### Description of the task
Once you reach the line containing "Image resolution: width=326" in the data below, restate each line word for word up to and including the one containing "Click the file".

Data to examine below:

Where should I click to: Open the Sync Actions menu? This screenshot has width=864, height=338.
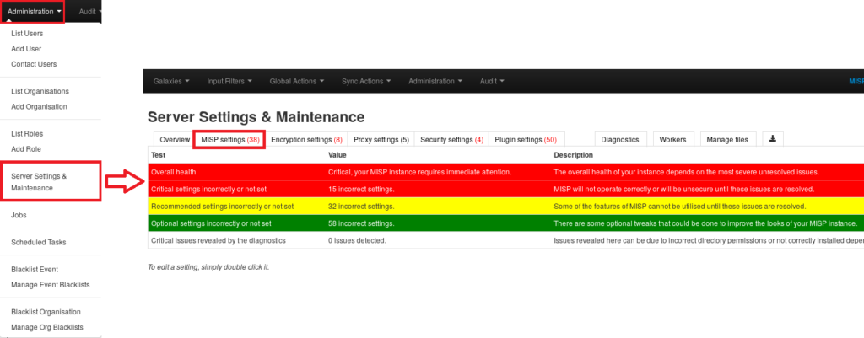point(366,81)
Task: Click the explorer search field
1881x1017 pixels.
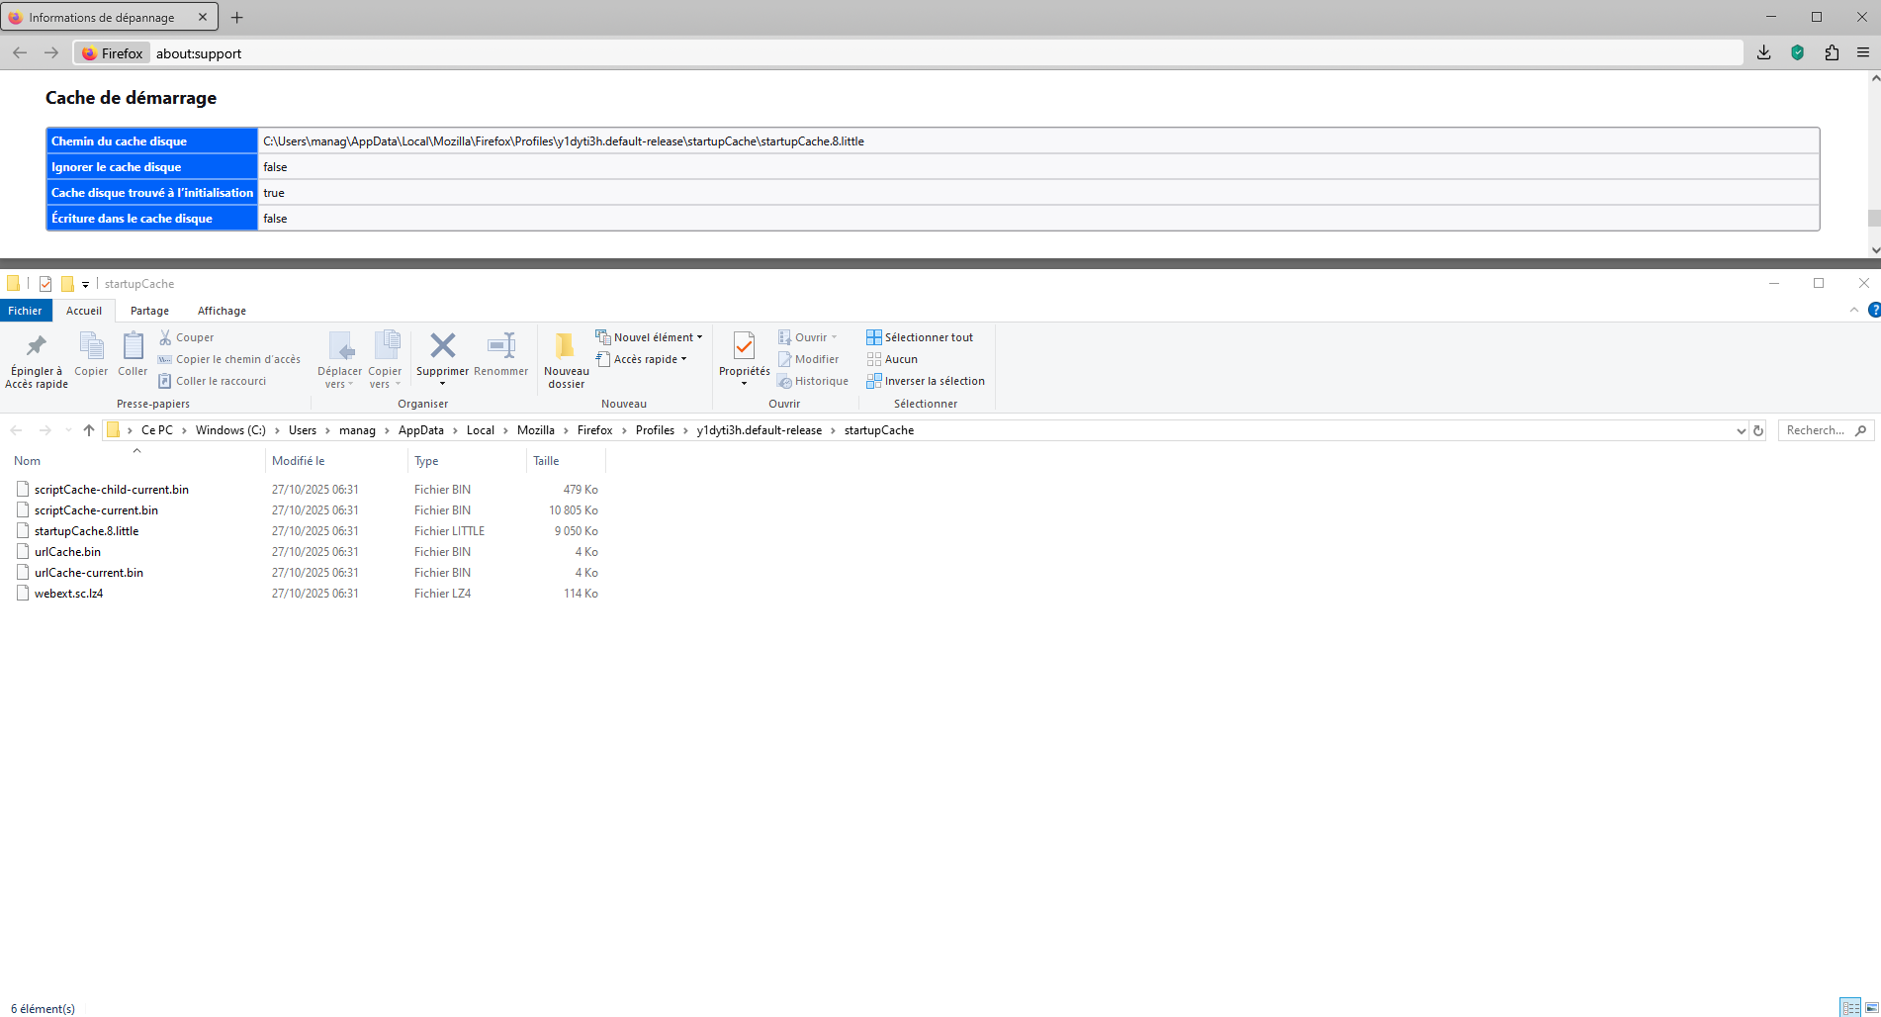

End of Data to examine.
Data to examine below:

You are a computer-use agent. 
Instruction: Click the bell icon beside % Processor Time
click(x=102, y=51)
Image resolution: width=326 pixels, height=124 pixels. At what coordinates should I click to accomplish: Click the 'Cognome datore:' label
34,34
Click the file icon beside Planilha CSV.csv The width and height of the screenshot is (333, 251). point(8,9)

End of Data to examine.

### Output
Image resolution: width=326 pixels, height=124 pixels. At what coordinates should I click to accomplish: Click the 'Cognome datore:' label
34,34
Click the file icon beside Planilha CSV.csv The width and height of the screenshot is (333, 251). point(8,9)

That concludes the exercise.